Tutte le novità
Calcio
09 Gennaio 2026 - 09:08
NAPOLI. Così non vale. Proprio no. Nessuno vuole pensare alla malafede. Anche perché il designatore degli arbitri sarebbe pronto a dimettersi. Ma assistere agli errori che hanno penalizzato il Napoli nella sfida contro il Verona è davvero assurdo. È una corsa in salita per la squadra azzurra verso lo scudetto.
Già Antonio Conte deve fare i conti con un’emergenza infortuni infinita. Figurarsi se ci si mette di mezzo anche il Var a fare danni. Premesso che nel primo tempo i campioni d’Italia hanno giocato male e l’Hellas ha meritato di andare in vantaggio. Ma il rigore del raddoppio è stato inventato e nella ripresa il gol di Hojlund era regolare.
Da Lissone il signor Marini ha deciso di cambiare le sorti dell’incontro con delle decisioni cervellotiche che hanno fatto sbagliare anche l’arbitro Marchetti. Tutti gli uomini della moviola e gli ex arbitri (Marelli, Bergonzi, Calvarese) hanno detto che Buongiorno, prima del tocco di mano, riceve un fallo da Valentini.
Non si capisce cosa ha visto il direttore di gara richiamato dal Var. Eppure il braccio che si abbassa del giocatore gialloblu è evidente. Nella ripresa, poi, le immagini sono chiare in occasione della rete del pari di Hojlund. Stoppa la palla con il petto e calcia in porta.
È entrato di nuovo in gioco il Var e Marchetti ha scelto di seguirlo e ha sbagliato ad annullare la rete. Considerati gli sforzi che stavano facendo Di Lorenzo e compagni per recuperare, poi non è stato facile poter ribaltare il risultato. Meno male che il capitano si è ricordato del suo passato da attaccante e ha firmato il 2-2. Che ha evitato al Napoli di perdere.

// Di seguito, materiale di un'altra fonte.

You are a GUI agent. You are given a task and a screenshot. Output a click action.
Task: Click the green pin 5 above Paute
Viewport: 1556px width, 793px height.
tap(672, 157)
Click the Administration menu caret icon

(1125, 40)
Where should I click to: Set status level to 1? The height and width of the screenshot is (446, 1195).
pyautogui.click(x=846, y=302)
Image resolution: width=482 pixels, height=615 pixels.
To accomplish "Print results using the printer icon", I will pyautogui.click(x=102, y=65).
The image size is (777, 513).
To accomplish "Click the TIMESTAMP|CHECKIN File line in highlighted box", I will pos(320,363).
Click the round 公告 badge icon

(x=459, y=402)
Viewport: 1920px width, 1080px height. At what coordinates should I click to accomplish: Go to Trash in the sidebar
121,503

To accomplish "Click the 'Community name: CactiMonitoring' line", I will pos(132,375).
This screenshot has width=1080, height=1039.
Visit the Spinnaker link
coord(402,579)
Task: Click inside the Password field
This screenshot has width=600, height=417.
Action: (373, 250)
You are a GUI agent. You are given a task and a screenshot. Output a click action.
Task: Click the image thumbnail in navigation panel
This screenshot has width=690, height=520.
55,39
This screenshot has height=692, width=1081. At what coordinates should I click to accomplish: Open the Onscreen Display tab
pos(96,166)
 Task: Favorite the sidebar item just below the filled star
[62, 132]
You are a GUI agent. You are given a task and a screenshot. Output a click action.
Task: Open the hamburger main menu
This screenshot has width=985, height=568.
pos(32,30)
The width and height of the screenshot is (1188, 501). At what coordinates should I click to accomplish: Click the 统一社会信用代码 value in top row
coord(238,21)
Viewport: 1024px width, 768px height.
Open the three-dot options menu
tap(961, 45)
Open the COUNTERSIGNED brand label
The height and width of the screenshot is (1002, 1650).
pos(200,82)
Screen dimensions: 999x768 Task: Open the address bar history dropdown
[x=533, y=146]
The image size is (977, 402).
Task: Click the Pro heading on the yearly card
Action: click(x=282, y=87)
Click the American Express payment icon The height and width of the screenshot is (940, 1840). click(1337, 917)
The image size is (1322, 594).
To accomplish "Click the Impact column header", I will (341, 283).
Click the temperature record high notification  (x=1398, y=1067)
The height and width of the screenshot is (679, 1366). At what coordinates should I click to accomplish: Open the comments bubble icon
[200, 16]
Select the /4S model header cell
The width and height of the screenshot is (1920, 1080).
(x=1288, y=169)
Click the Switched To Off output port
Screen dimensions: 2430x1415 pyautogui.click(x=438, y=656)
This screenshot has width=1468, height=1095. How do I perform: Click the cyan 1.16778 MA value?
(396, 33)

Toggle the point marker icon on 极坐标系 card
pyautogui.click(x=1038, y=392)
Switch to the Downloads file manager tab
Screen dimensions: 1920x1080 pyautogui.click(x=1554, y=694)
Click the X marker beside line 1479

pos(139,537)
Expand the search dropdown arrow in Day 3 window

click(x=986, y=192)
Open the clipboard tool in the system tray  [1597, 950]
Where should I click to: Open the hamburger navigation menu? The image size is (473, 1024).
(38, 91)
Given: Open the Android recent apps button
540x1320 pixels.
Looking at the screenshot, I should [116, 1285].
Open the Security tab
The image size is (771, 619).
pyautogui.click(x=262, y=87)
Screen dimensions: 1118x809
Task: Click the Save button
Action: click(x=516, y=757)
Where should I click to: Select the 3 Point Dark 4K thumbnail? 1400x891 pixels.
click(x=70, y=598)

Ma la vittoria dell’Inter è stata determinante per arrivare a +4 al bigmatch di domenica prossima a San Siro. Se si dovesse perdere addirittura si finirebbe a -7. E questo perché Marchetti e Marini hanno fatto un bel macello.
PROBLEMI DI FORMAZIONE
Tornando al calcio giocato, c’è la carenza di organico che purtroppo sta creando difficoltà a Conte da sempre. Il mercato è parto ormai da sette giorni ma non è arrivato nessuno. L’handicap del saldo zero (altra penalizzazione assurda) ha influito notevolmente.
Si deve capire se per il match di Milano rientri almeno Neres. La sua presenza non è certa perché deve capire se ce la fa a recuperare dopo la distorsione alla caviglia. In rosa ci sarà anche Mazzocchi che ha scontato la squalifica. Per il resto tutto come prima. A centrocampo non ci sono cambi.
Sembra sempre che Anguissa e Gilmour sono ad un passo dal ritornare a disposizione ma non si aggregato mai al gruppo. In attacco, poi, Hojlund è solo perché ormai Lucca ha la testa da un’altra parte. L’ex Udinese sta vivendo un incubo. L’altra sera è stato buttato nella mischia ma era avulso dal gioco. Non è mai stato pericoloso.
Tanti i cross arrivati in area ma lui non c’era mai per colpire di testa. È proprio una questione di testa. Meglio che si cambi registro. Lukaku sarebbe servito come il pane in questi momenti delicati ma le sue condizioni sono tutte da decifrare.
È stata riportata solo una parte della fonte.